Hi @mrshenli,
This is different from the RPC problem. Back then I was using Google Cloud VMs. The torch.distributed and RPC worked fine there.
However, just recently we built up new servers with GPU in our lab and connect them using an electrical packet switch.
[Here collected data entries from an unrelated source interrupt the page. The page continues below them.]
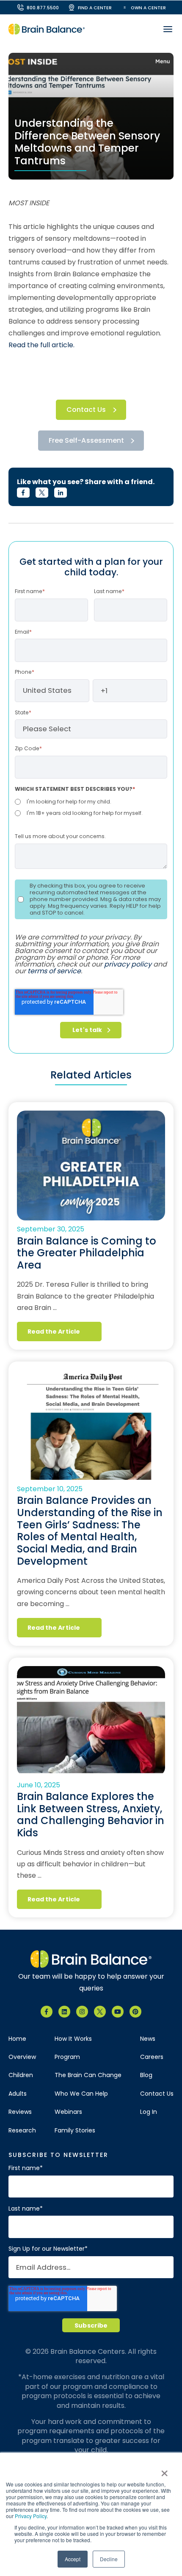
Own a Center (148, 8)
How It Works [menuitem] (73, 2039)
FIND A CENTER (95, 8)
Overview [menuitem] (22, 2057)
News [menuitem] (147, 2039)
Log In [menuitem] (148, 2112)
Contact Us (86, 409)
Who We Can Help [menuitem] (81, 2094)
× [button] (164, 2470)
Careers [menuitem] (151, 2057)
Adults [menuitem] (17, 2094)
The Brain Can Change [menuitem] (88, 2075)
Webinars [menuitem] (68, 2112)
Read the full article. (41, 345)
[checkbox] (91, 807)
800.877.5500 (43, 8)
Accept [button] (72, 2558)
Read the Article (54, 1331)
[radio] (91, 801)
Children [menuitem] (20, 2075)
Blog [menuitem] (146, 2075)
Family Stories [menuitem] (75, 2131)
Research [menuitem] (22, 2131)
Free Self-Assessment (86, 440)
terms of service (54, 971)
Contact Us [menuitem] (157, 2094)
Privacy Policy (31, 2515)
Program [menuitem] (67, 2057)
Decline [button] (109, 2558)
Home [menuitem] (17, 2039)
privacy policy (128, 964)
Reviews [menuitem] (20, 2112)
They can ping each other using the internal IP. For me now it is 10.1.1.101 for rank 0 and 10.1.1.102 for rank 1. So I run the following:
import torch.distributed as dist
# on rank 0
dist.init_process_group(
backend = "gloo",
init_method = 'tcp://10.1.1.101:29500',
rank = 0,
world_size = 2
)
import torch.distributed as dist
# on rank 1
dist.init_process_group(
backend = "gloo",
init_method = 'tcp://10.1.1.101:29500',
rank = 1,
world_size = 2
)
However, it failed with
---------------------------------------------------------------------------
RuntimeError Traceback (most recent call last)
<ipython-input-1-532df564c254> in <module>
6 init_method = 'tcp://10.1.1.101:29500',
7 rank = 1,
----> 8 world_size = 2
9 )
~/anaconda3/lib/python3.7/site-packages/torch/distributed/distributed_c10d.py in init_process_group(backend, init_method, timeout, world_size, rank, store, group_name)
401 store,
402 group_name=group_name,
--> 403 timeout=timeout)
404
405 _pg_group_ranks[_default_pg] = {i: i for i in range(_default_pg.size())}
~/anaconda3/lib/python3.7/site-packages/torch/distributed/distributed_c10d.py in _new_process_group_helper(world_size, rank, group_ranks, backend, store, group_name, timeout)
469 rank,
470 world_size,
--> 471 timeout=timeout)
472 _pg_map[pg] = (Backend.GLOO, store)
473 _pg_names[pg] = group_name
RuntimeError: [/opt/conda/conda-bld/pytorch_1587428398394/work/third_party/gloo/gloo/transport/tcp/pair.cc:769] connect [127.0.0.1]:31662: Connection refused
Which I guess is the same problem for @Oleg_Ivanov too. In terms of
export GLOO_SOCKET_IFNAME=eno2
Should I simply do it in any terminal? eno2 is my NIC.
Please let me know if you have any thoughts. Thank you very much for your help!